Avoid running Redis RDB backups on primary nodes
Goal
Only run periodic Redis RDB backups on replica nodes, not the current primary node. This avoids triggering stalls and latency spikes in Redis that affect performance of its clients.
Approach
Currently we configure Redis to periodically make its own backups:
save 900 1
Replace that with a cronjob that first checks to see if the local Redis instance is currently in the primary role.
Only run an RDB backup if it is:
- up and healthy
- replica mode (not primary)
- the latest RDB backup is at least 15 minutes old
Caveat: Currently we do not make RDB backups on the redis-cache-XX instances, so they can safely skip this alternate approach too.
Background
Most of our Redis instances currently have RDB backups configured to run BGSAVE automatically with a 15 minute delay between after the previous run finishes:
save 900 1
Our redis-cache instances are an exception to this. They do not currently run RDB backups.
In #1183 (closed) we discovered that these RDB backups are causing periodic latency spikes as measured by clients using the "shared-state" Redis instance (redis-XX, a.k.a. "persistent redis").

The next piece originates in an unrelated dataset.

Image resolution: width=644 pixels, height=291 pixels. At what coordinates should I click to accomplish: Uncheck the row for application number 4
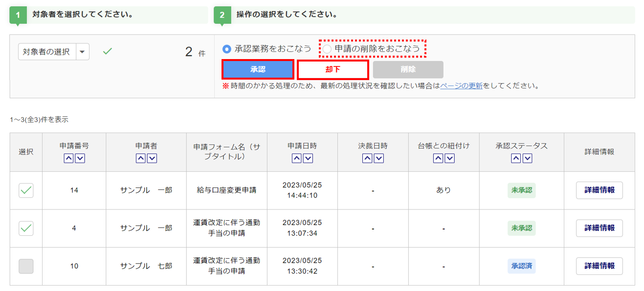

https://log.gprd.gitlab.net/goto/294d9abc2547f5b4b6a59e9ee2abd1ed
Each of these latency spikes is at least partly explained by the 300 ms stall during fork and the subsequent extra memory access latency due to copy-on-write overhead. For more details, see the profiling and packet capture analysis results here:
#1183 (comment 645964316)
These RDB backups currently run on the primary and replica Redis instances. We don't need them to run on the primary, and that is the only place where they would cause client-facing latency.